Well i cant seem to get the scheduled timer to stop/cancel :( if anyone knows how please help me :D

/*Here follows the code */

private void jToggleButton1ActionPerformed(java.awt.event.ActionEvent evt) {                                               
        Timer timer = new Timer();
        if (jToggleButton1.isSelected()) {
            jToggleButton1.setText("STOP");
            jToggleButton1.setBackground(Color.red);
            System.out.println("is called");
            timer.schedule(new TimerTask() {
               @Override
                public void run() {
                    // Your database code here
                    System.out.println("scheduled time reached");
                }
            }, times * 1000);
        } else {
            jToggleButton1.setText("START");
            jToggleButton1.setBackground(Color.green);
            set = false;
            System.out.println("i called it");
            timer.cancel(); //?????this doesnt seem to work :(
        }
    }  
Was it helpful?

Solution

You state:

The problem is what you just mentioned about the timer, i want to stop the current tasks that are running

As per the java.util.Timer API, calling cancel() on the Timer object stops it from creating new future tasks, but does not stop the currently running tasks. So since this is your problem, it's no surprise that cancel() does not help you.

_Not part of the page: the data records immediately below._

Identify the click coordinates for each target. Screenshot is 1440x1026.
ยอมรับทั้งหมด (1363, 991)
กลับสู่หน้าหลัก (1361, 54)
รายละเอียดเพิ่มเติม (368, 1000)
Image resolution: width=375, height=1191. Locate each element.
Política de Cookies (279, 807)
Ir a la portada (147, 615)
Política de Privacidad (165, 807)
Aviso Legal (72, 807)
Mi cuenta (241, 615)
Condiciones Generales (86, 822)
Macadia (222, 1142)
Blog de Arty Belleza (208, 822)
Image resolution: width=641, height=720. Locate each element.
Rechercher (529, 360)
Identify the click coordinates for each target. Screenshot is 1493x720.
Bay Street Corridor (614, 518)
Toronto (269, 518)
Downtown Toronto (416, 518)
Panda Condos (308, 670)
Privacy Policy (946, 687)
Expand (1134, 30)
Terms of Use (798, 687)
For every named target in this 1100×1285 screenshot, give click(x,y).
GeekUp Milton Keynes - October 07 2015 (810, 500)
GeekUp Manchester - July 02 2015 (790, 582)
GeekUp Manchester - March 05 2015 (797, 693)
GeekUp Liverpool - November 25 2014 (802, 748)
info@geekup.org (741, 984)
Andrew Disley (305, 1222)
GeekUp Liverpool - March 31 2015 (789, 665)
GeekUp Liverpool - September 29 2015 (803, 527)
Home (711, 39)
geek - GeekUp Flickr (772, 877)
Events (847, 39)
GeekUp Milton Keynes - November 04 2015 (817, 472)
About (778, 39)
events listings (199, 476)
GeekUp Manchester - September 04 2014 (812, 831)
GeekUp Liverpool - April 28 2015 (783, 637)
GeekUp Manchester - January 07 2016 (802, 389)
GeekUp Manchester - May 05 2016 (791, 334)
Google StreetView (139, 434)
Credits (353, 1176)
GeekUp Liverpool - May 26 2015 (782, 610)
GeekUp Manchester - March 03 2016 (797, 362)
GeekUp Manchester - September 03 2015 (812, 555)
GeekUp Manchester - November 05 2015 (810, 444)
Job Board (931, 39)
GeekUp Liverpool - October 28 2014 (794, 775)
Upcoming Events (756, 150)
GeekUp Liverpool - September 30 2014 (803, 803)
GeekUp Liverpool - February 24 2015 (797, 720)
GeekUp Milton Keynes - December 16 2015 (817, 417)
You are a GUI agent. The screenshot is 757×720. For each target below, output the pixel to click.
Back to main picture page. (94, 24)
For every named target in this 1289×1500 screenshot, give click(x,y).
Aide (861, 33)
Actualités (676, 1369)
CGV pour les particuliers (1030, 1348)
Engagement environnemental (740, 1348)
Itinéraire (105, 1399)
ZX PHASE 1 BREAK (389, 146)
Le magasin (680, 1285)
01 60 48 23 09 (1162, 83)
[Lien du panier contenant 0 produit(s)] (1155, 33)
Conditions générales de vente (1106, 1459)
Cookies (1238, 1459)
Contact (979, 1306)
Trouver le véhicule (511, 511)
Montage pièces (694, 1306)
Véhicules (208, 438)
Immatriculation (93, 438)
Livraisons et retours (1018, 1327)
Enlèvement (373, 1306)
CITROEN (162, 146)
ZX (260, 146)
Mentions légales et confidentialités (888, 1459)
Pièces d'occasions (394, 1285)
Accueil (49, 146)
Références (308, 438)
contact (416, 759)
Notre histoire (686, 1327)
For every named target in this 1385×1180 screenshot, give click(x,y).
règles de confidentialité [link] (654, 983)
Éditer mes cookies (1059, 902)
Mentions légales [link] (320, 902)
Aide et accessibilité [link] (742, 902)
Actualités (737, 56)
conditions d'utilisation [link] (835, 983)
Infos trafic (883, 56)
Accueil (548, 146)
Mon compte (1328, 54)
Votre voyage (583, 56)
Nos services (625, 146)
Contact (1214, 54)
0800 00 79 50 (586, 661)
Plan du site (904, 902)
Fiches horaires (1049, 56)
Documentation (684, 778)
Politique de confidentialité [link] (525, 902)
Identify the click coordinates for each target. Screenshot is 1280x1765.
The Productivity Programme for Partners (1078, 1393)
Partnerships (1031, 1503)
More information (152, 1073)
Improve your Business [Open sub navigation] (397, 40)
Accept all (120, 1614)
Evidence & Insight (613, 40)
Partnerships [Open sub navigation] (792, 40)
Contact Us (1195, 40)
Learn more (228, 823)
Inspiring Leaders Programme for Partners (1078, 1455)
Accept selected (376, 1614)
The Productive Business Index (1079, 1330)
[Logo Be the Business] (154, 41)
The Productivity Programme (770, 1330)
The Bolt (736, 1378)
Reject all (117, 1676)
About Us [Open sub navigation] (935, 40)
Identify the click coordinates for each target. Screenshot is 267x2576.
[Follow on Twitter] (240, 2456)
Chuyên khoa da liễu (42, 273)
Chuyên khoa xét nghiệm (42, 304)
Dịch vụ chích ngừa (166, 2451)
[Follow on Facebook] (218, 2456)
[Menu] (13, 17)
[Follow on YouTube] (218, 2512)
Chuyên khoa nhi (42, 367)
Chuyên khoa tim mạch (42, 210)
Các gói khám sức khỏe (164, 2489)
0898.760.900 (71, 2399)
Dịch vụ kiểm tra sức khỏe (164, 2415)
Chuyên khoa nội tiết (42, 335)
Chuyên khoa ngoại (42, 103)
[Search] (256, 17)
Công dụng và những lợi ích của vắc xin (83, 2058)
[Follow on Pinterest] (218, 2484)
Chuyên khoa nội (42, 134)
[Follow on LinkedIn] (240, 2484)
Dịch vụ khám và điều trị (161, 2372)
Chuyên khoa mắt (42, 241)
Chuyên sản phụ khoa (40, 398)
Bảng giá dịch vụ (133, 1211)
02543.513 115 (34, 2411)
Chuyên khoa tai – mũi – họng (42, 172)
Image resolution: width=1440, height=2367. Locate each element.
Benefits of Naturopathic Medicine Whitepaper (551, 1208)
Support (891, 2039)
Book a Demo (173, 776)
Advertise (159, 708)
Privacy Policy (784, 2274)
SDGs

The solution? That lies in the TimerTasks that you're creating. If this were my code, I'd create a class that extends TimerTask, that has a clean way of stopping it, perhaps give it a cancel() method, keep a collection of active running instances of these, and then call cancel() when desired.

A caveat, it can be dangerous to use java.util.Timer in Swing applications without care. If your tasks involve making Swing calls, you will need to take care to make your Swing calls on the Swing event thread. If not, and if all the tasks do are database actions, then you're OK.

As an aside, if you use a ScheduledExecutorService, you can fill it with either Runnables or Callables. The schedule(...) or scheduleAtFixedRate(...) method returns a ScheduledFuture that you can call cancel() on. I think that this works by calling Thread.interrupt() on the task. And so if you go this route, your task should be interruptable and should be able to smoothly handle InterruptedException.